Durante muitos séculos, a maternidade, no ocidente, sempre esteve associada a dois aspectos primordiais: sacrifício e sublimação. Ou abnegação, ou santidade. E o modelo era inquestionável, talvez porque ser mãe, para as mulheres, confundia-se com seu próprio destino: elas se tornavam mães demasiado cedo para os padrões contemporâneos e continuavam a ser mães pelo resto da vida. Nesse sentido, a diminuição no número de filhos já foi uma grande transformação. Mas não foi a única.
  Ao mesmo tempo em que mudava a atitude diante da maternidade, a economia e as mulheres também mudavam. E aquele que era um território exclusivo dos homens passou a ser cobiçado e dividido pelas mulheres, que passaram a investir em carreiras e a colocar como prioridade, antes (ou junto) com a vida maternal, a vida profissional. Foram as primeiras mulheres a encarar, pensar, planejar e questionar a maternidade. As primeiras a pesar todos os aspectos implicados na decisão de ter ou não ter filhos. Muitas delas passaram a ser mães quando suas mães já eram avós.

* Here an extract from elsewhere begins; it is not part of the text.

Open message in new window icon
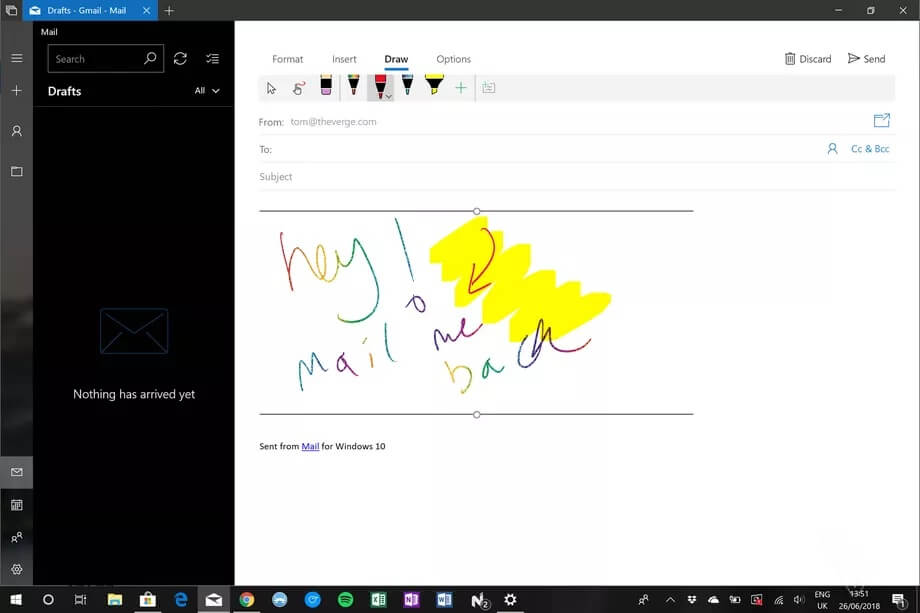920x613 pixels. tap(881, 121)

  Então surgiu Lionel Shriver.
  Lionel foi o nome masculino escolhido por Margaret Ann Shriver quando iniciou sua carreira literária. Filha de um pastor protestante, ela morou em Nairobi, Bancoc e Belfast e instalou-se na Inglaterra, onde se casou duas vezes, vivendo, hoje, com um certo Jeff, baterista de jazz.
  Lionel é radicalmente frugal. Só anda de bicicleta, não come em restaurante, não gasta e – detalhe importante: aos 50 anos, nunca teve filhos.

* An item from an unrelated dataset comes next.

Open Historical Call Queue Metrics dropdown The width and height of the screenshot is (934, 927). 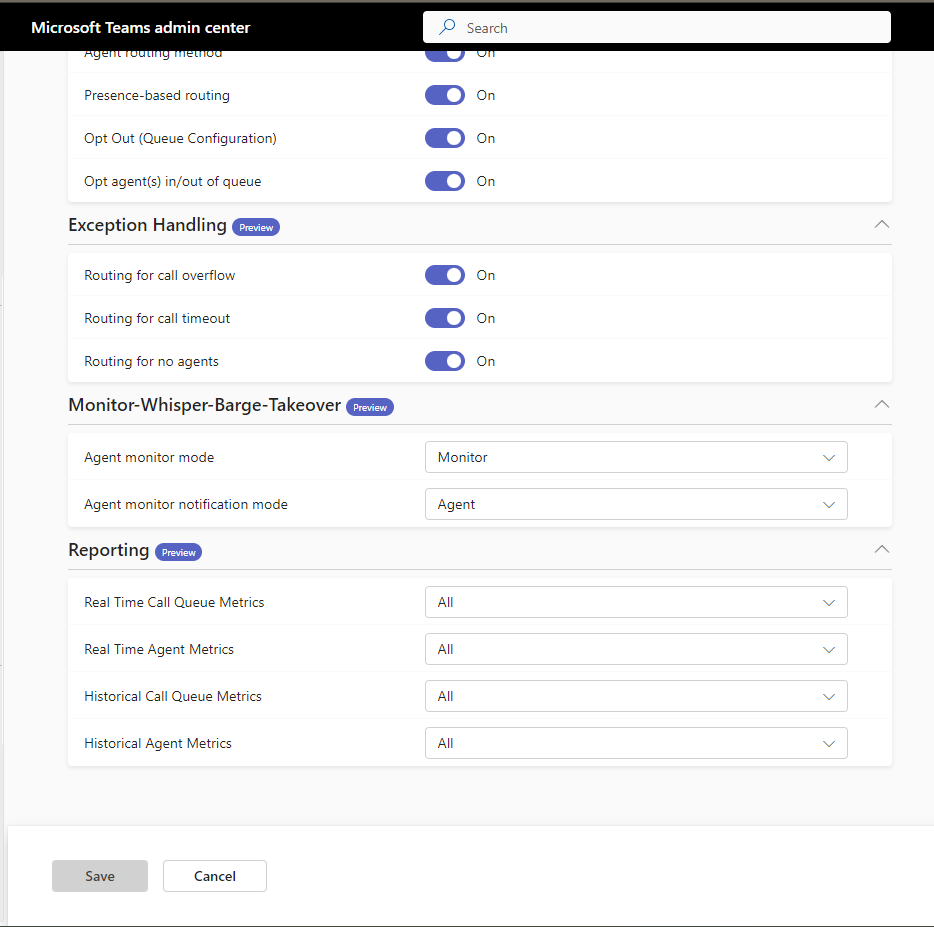[636, 696]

  Lionel Shriver escreveu vários livros. Nenhum deles obteve qualquer repercussão. Então ela escreceu um livro que mudou tudo. Chama-se ‘‘Precisamos falar sobre o Kevin’’.
  O livro surgiu nas resenhas como o relato de uma mãe cujo filho havia sido um serial killer scholar, como o de Columbine. A uma leitura apressada, poderia parecer que se tratava de uma história confessional. Mas não é. Trata-se uma obra de ficção.
  Lionel imaginou uma personagem, Eva Katchandoriun, empresária do setor de viagens, responsável por guias de viagens para classe econômica, cujo trabalho a obrigava a viver cinco meses do anos viajando pelo mundo e avaliando albergues e restaurantes, casada com Franklyn, um produtor de cenários para cinema, cujo filho, Kevin, numa quinta-feira, com 16 anos, matou 7 colegas e uma professora de inglês da sua escola.
  Poucas páginas bastam para mostrar que não se trata do que parece. Apesar de manter alguns aspectos de ‘‘thriller’’, o que o livro fala é de uma outra coisa: ele fala de Lionel Shriver e sua dúvida entre ser ou não ser mãe. Passando longe das noções de abnegação ou sacrifício, ou do tradicional ‘‘a coisa mais maravilhosa da vida’’, o que Lionel nos mostra é uma pessoa de carne e osso, vivendo todos os medos da maternidade e nos falando com lucidez impressionante sobre cada um deles. Ela encara um dos maiores tabus da nossa cultura, aquele sobre o qual não é permitido falar, de frente. E o que é mais curioso: faz isso com um estranho e surpreendente senso de humor.
  Se você, cara leitora, tiver coragem, leia. Se você, caro leitor, for realmente homem, está desafiado. Lionel Shriver não é brincadeira. Ela tocou na ferida. E não tirou o dedo.